*Records excerpted from a collection*.
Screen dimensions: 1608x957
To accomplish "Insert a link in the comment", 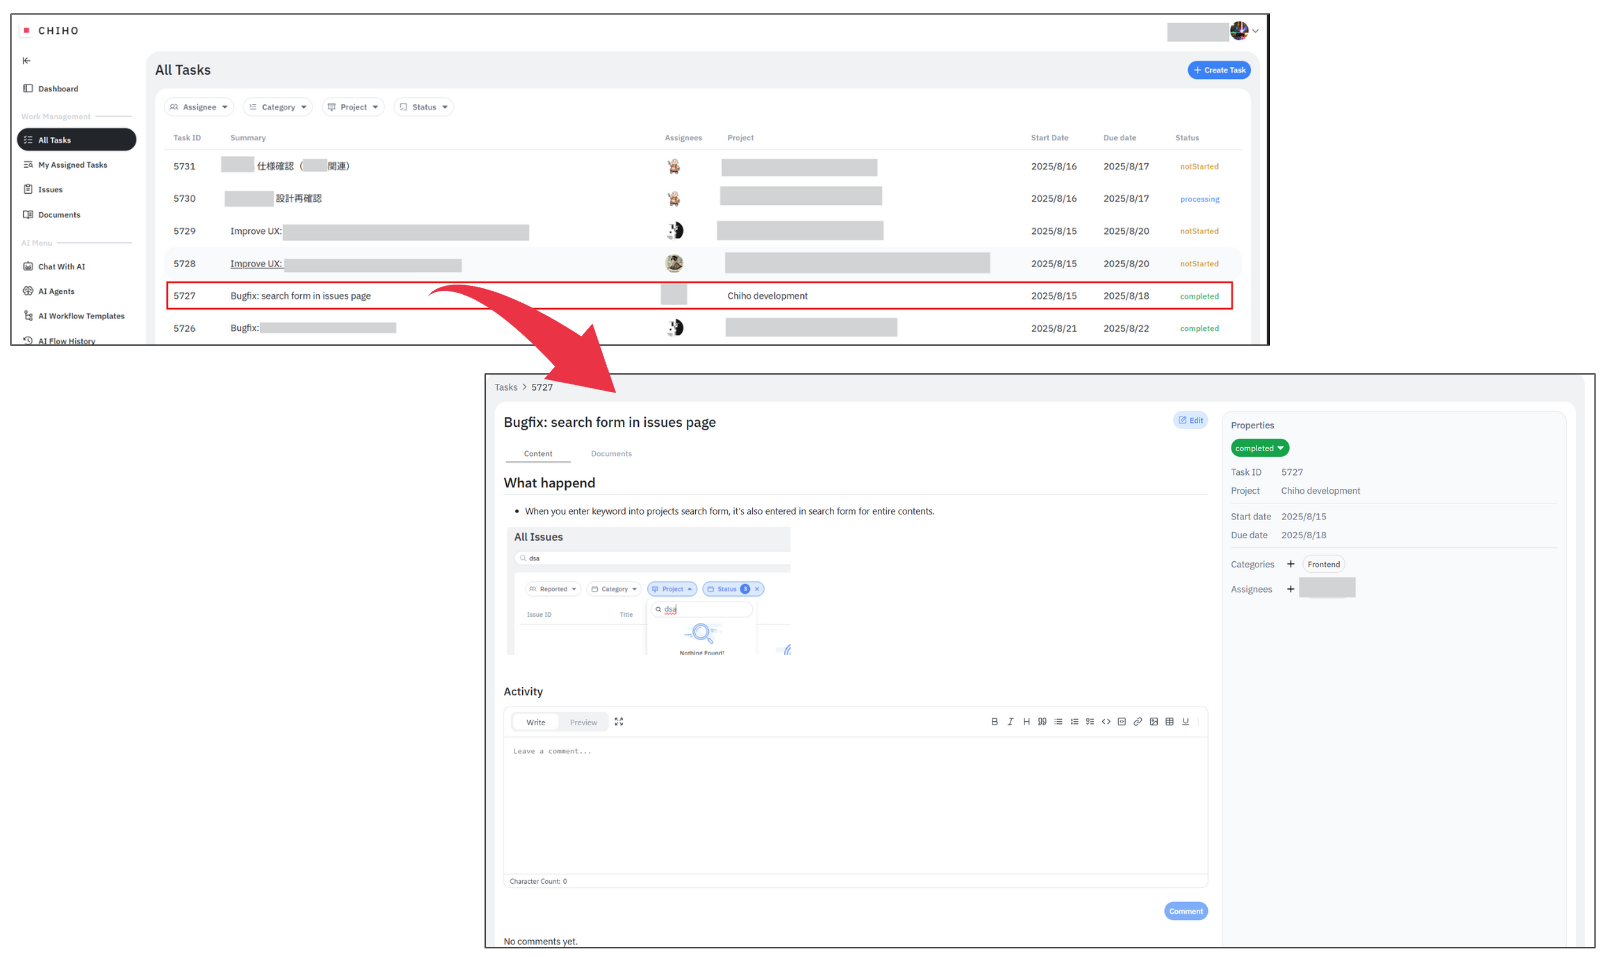I will 1137,722.
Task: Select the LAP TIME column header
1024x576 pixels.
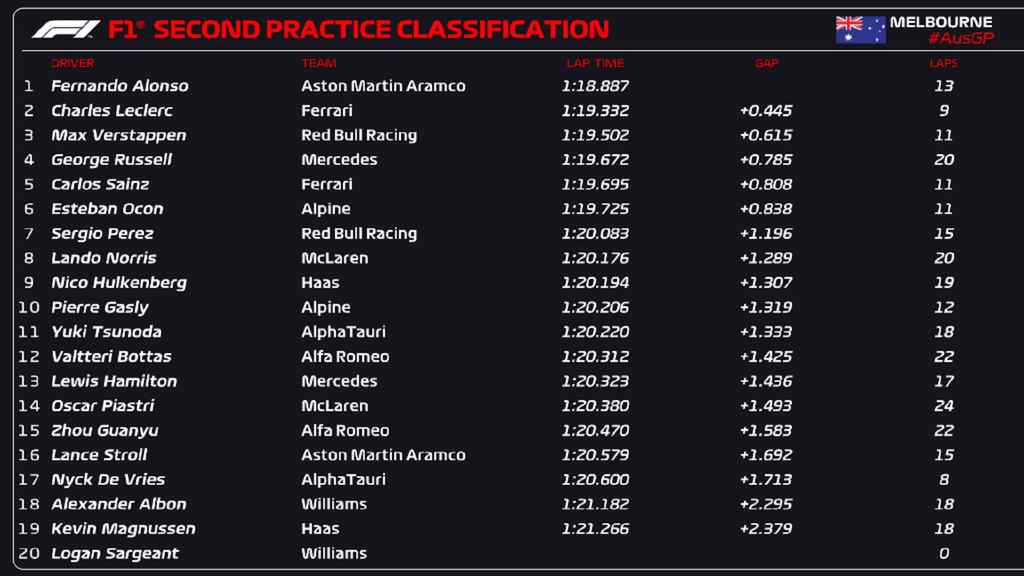Action: point(595,63)
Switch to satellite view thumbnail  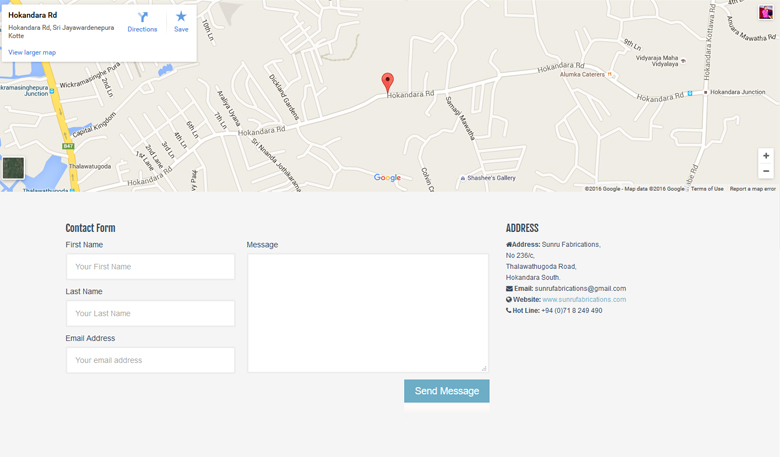click(x=13, y=168)
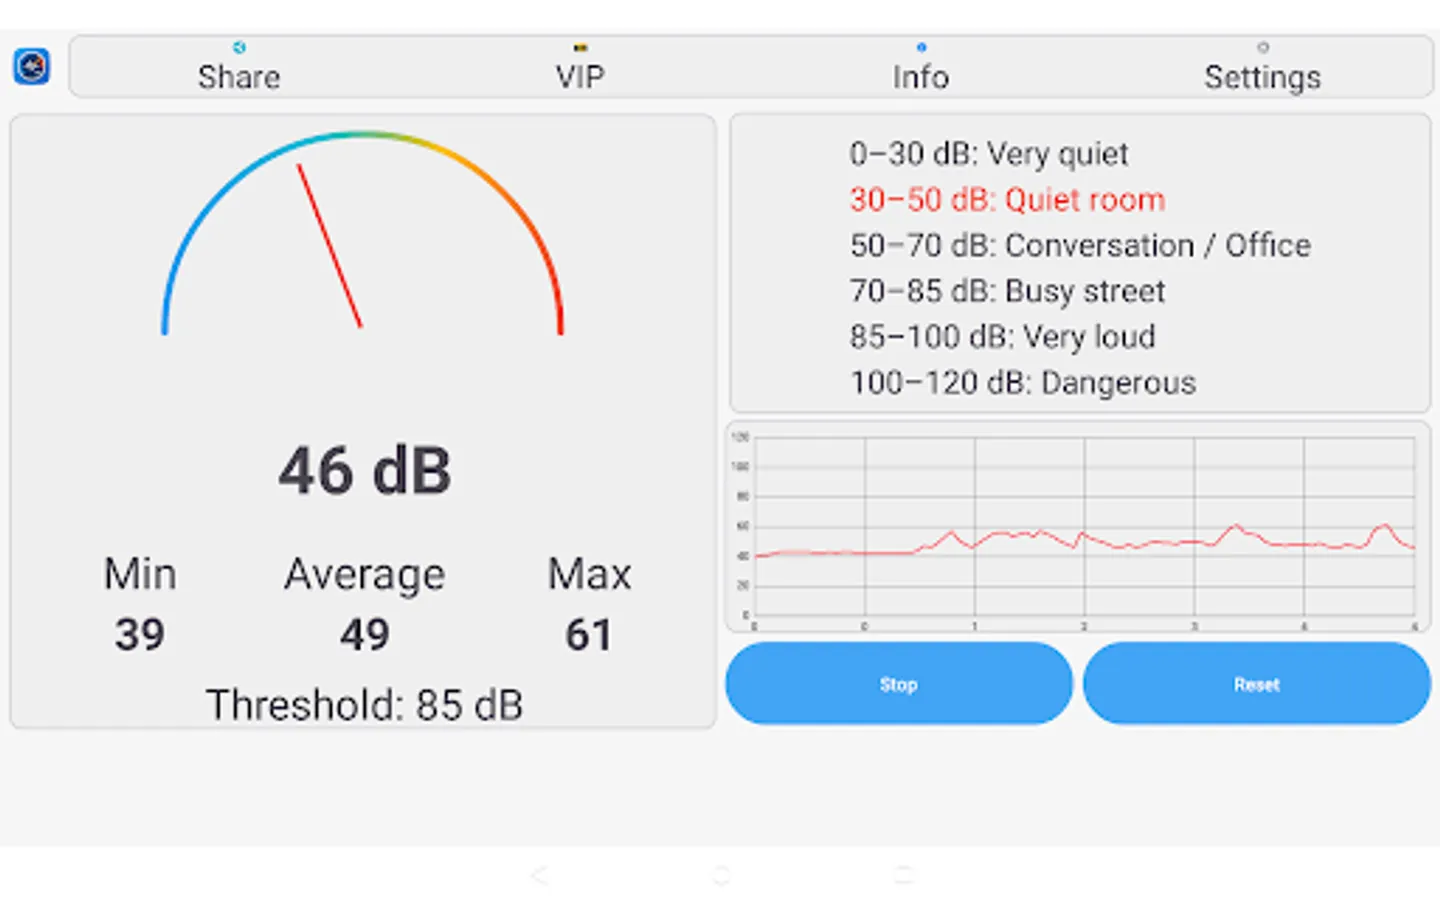Tap the Android home circle button
This screenshot has width=1440, height=900.
[719, 875]
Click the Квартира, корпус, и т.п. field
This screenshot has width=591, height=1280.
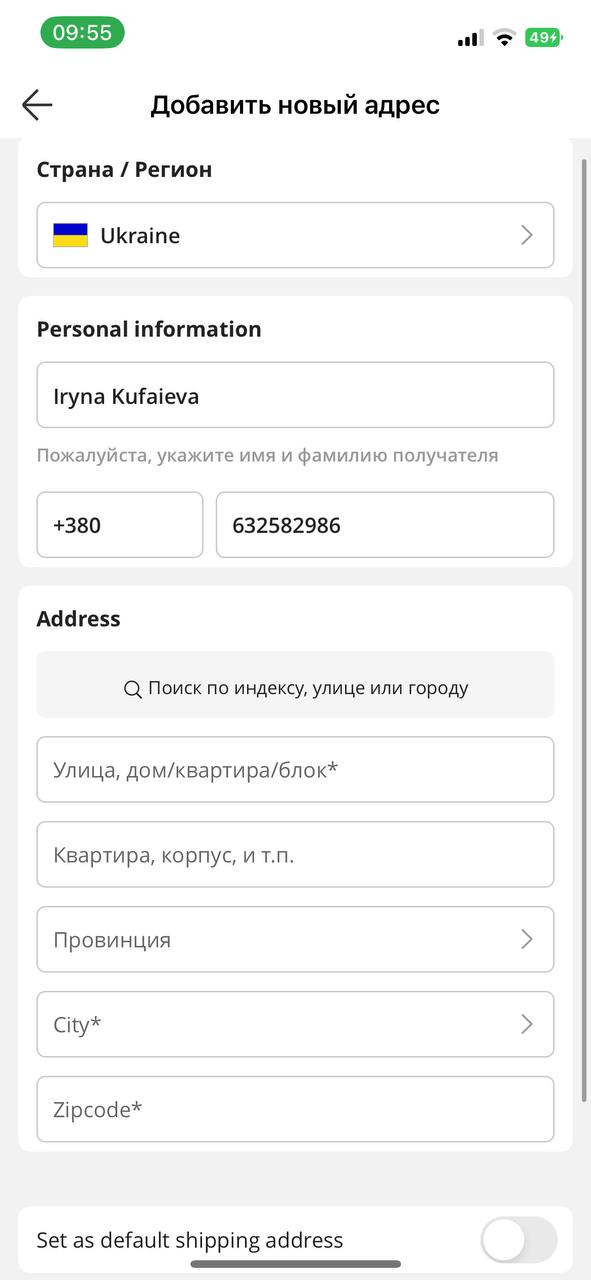tap(295, 855)
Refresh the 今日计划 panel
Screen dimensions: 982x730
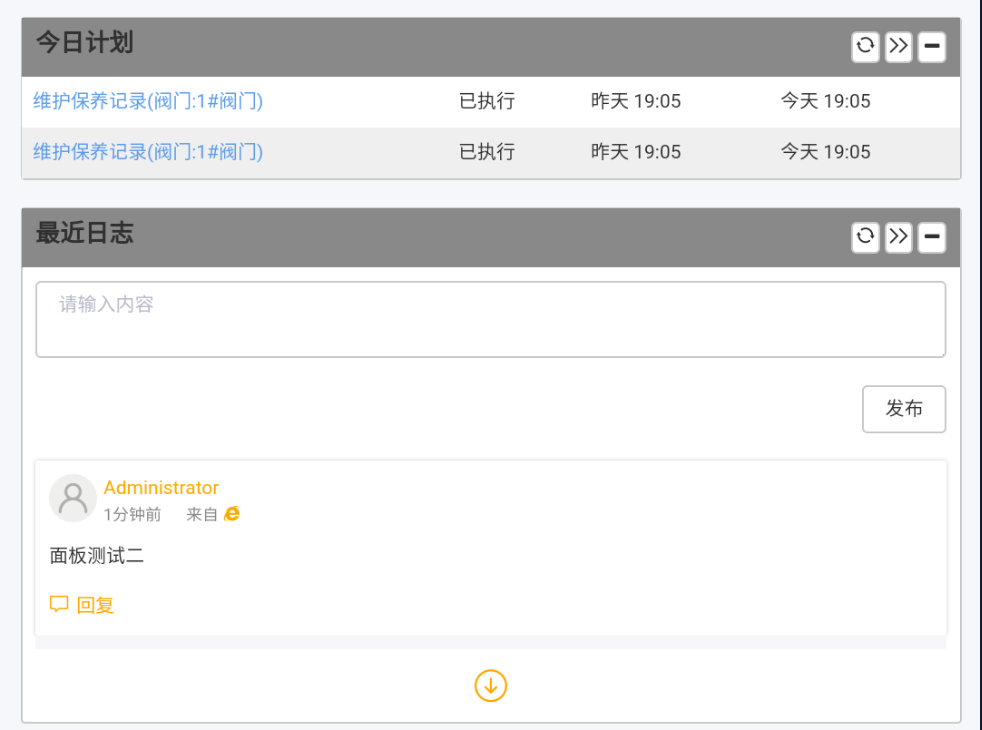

*Prompt*. Extract the run of lines beginning with the line that holds "This screenshot has width=591, height=1280." and ending at the last line of the data, inclusive. Exclude any pictures from the copy.

*Solution to this problem*.
This screenshot has width=591, height=1280.
tap(295, 855)
Refresh the 今日计划 panel
Screen dimensions: 982x730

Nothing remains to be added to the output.